**Recorded data:**

Content starts

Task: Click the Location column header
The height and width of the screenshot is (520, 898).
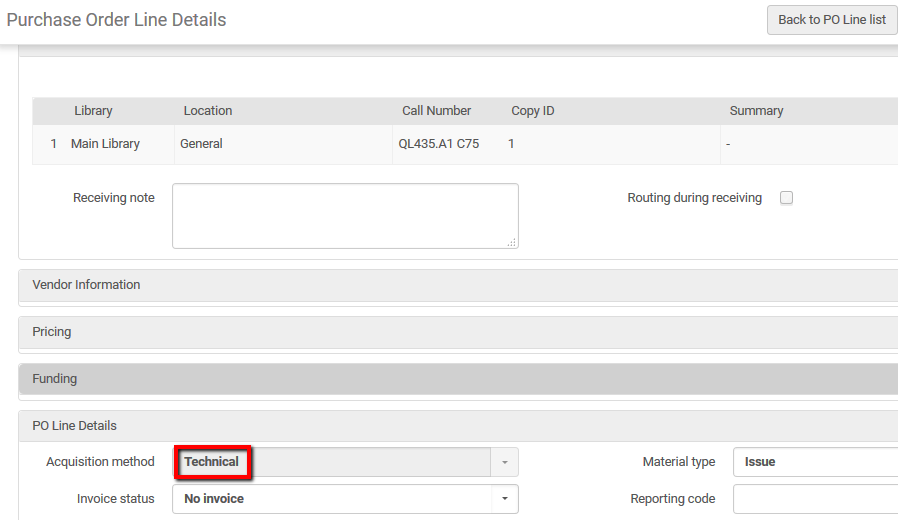Action: tap(208, 111)
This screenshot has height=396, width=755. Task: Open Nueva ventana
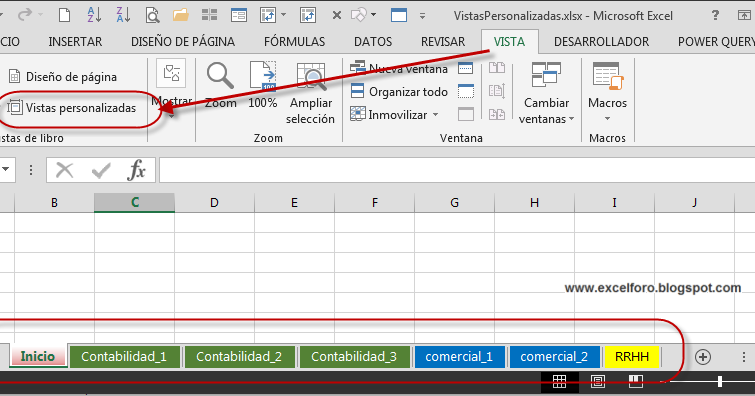[399, 68]
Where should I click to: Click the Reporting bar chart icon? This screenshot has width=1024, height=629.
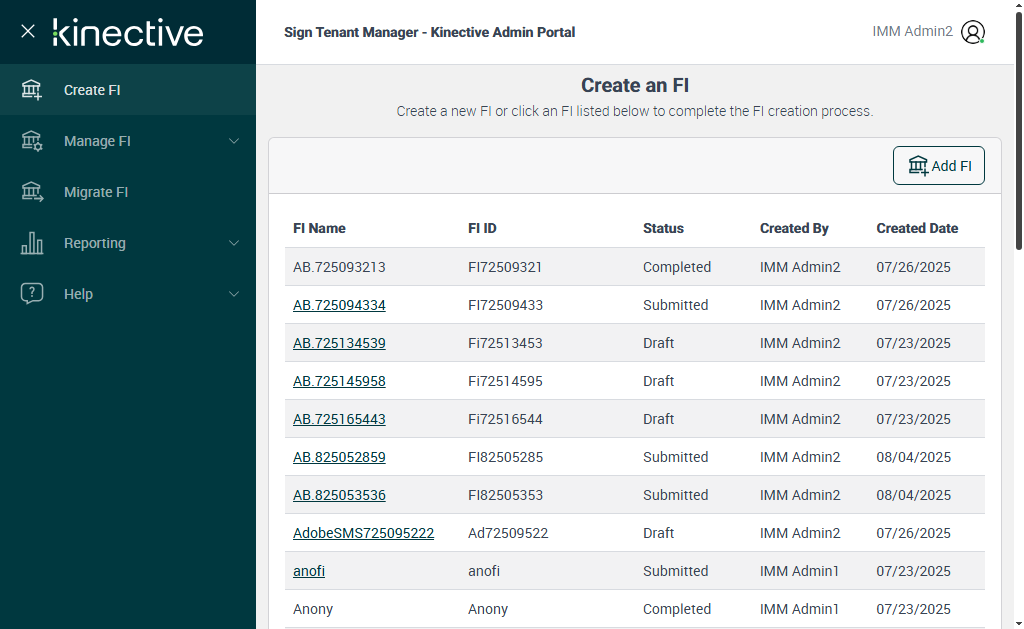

Content ends

**Exercise requirements:** Copy out the data above to the letter, and keep every picture out of it.

**Answer to the problem:**
Task: Click the Location column header
The height and width of the screenshot is (520, 898).
Action: tap(208, 111)
This screenshot has height=396, width=755. Task: Open Nueva ventana
[399, 68]
Where should I click to: Click the Reporting bar chart icon? This screenshot has width=1024, height=629.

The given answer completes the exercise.